Закончил я войну в Австрии… Какой личный счет? За войну я потерял девять машин и сжег двадцать восемь немецких, правда, деньги дали только за девять, да не в этом суть.

КРИВОВ ГЕОРГИЙ НИКОЛАЕВИЧ

Не то мы делаем, упускаем преимущество наше…



Перед войной мы жили недалеко от Ташкента. В полдень 22 июня мы услышали по радио сообщение о том, что началась война. Мы, мальчишки, рванули в военкомат, но нам отказали, сказав, что мы не достигли призывного возраста. Так что конец сорок первого и начало сорок второго года я работал на эвакуированном из Москвы самолетостроительном заводе сначала учеником токаря, а потом токарем.

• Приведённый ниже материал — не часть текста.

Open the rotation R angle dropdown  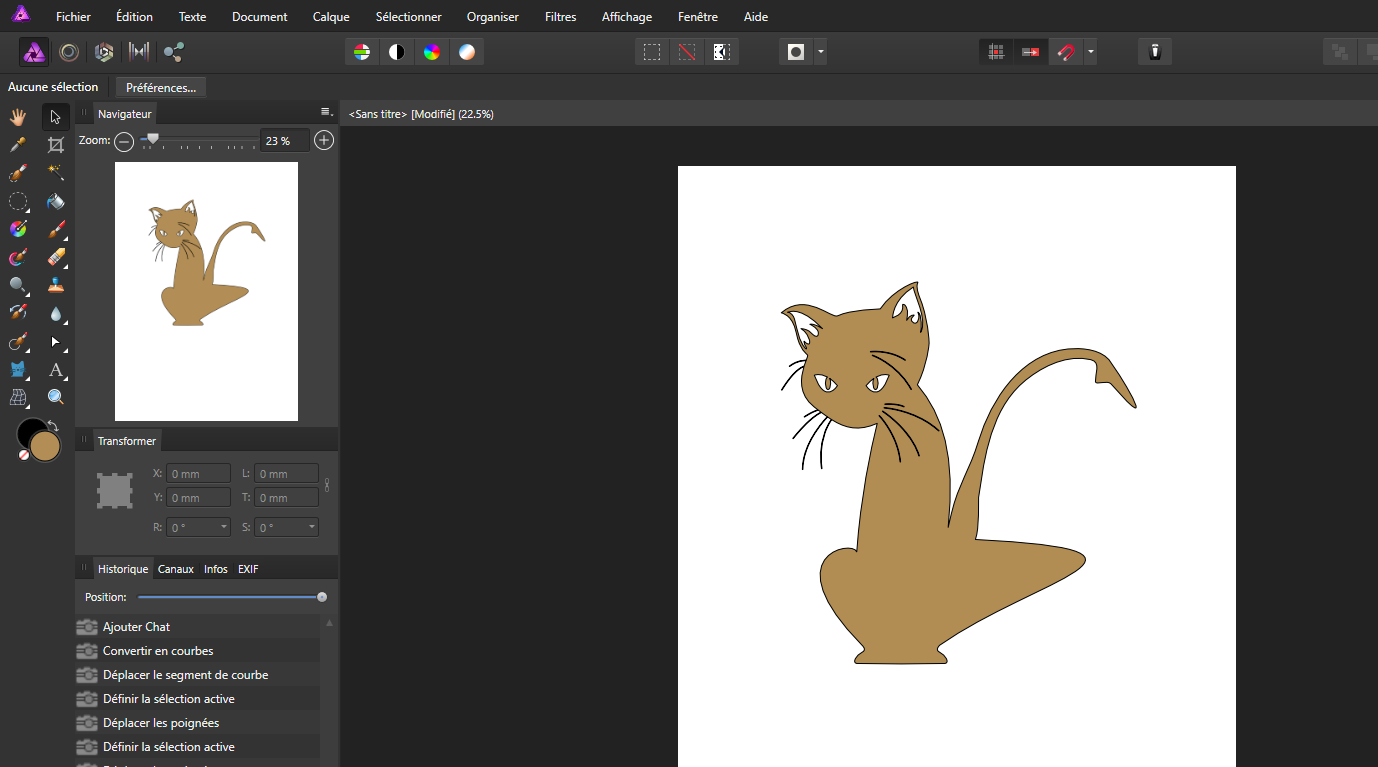click(223, 527)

Летом 1942 года в возрасте семнадцати с половиной лет меня приняли в Харьковское танковое училище, эвакуированное в Черчик. Сначала я прошел мандатную и медицинскую комиссии. «Хочешь быть танкистом?» — спрашивает медик. «Хочу». — «Здоров». Потом были экзамены, тоже довольно формальные. Некоторые по сорок ошибок в диктанте сделали, но их приняли.

Первое время в училище было тяжело. Спали мало: не успел лечь, а уже кричат: «Подъем». Уставали ужасно, но я выдержал. После семи месяцев обучения мне присвоили звание лейтенанта и в составе роты послали в Нижний Тагил за танками.

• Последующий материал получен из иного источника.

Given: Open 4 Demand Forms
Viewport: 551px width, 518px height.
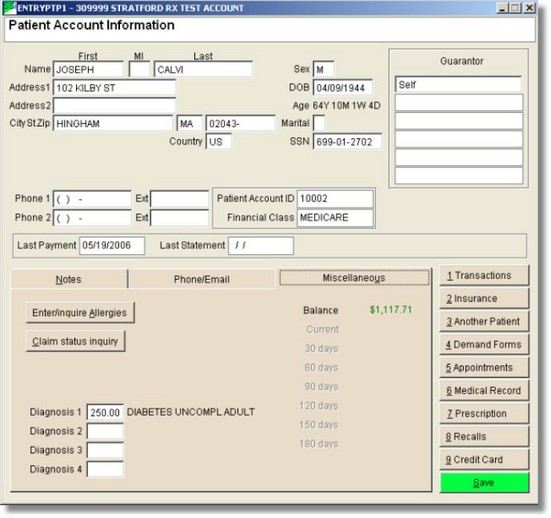Looking at the screenshot, I should (484, 345).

Вот там мы наголодались! В училище-то хорошо кормили, а тут мизерная тыловая норма. Что-то нам удавалось купить на базаре, но все равно было очень трудно. Что меня удивило, так это скорость, с какой собирались танки. За нашим экипажем закрепили бронекоробку, на ней еще катков не было. Посмотрели, как идет сборка, и пошли на обед. Через час возвращаемся — нет нашей коробки! С трудом нашли. Она уже на катках, к ней уже башню краном подводят. Мальчишка внизу под танком бандажи резиновые прикручивает. Каждый день двадцать пять танков ставят на платформу!

Собрали наш танк, я, как командир, получил часы, перочинный ножик, шелковый платочек для фильтрации топлива и поехали на фронт.


Экипаж у меня был четыре человека. Механик-водитель, Крюков Григорий Иванович, был на десять лет старше. Он перед войной работал шофером и уже успел повоевать под Ленинградом. Был ранен. Он прекрасно чувствовал танк. Я считаю, что только благодаря ему мы уцелели в первых боях. Стрелок-радист, Тихомиров Николай Николаевич, тоже старше меня, крестьянский мужичок, слов говорил мало, всегда мерз, всегда в шинели. Я считал, что, когда в бой идешь, никаких шинелей — только гимнастерка и брюки. Да и портупеи, чтобы не было, а то висли и на ней… Он так в шинели, бедненький, и погиб.

С этими двумя у меня сразу сложились хорошие отношения, особенно после бутылки водки, выпитой в эшелоне на мое девятнадцатилетие, которую Крюков выменял на подаренные мне отцом хромовые сапоги. А вот с заряжающим мордвином Бодягиным мне было непросто. За что-то я ему сделал замечание, он не послушал. Второе замечание. Тут он мне при всех развил теорию: «Знаете, лейтенант, бывают такие случаи, когда по дороге на фронт сбрасывают нерадивых командиров с поезда». Я не обратил на это внимания. Вроде того что глупость ты говоришь. Да и Крюков ему сказал: «Заткнись». Вообще он был неприятный тип, пессимист, ему было все равно, поскольку он считал, что мы скоро все сгорим. Я никогда так не думал, хотя, конечно, знал, что в любую минуту это может случиться. Но я не хотел смерти и не думал о ней, а он думал. И таких, как он, было много в эшелоне. Я видел, как они первыми погибали — те, кто переживал, страдал, неспортивные. На фронте очень важно быстро выскочить из машины и быстро заскочить в нее. Я это мог, и механик мог, потому мы и живые остались.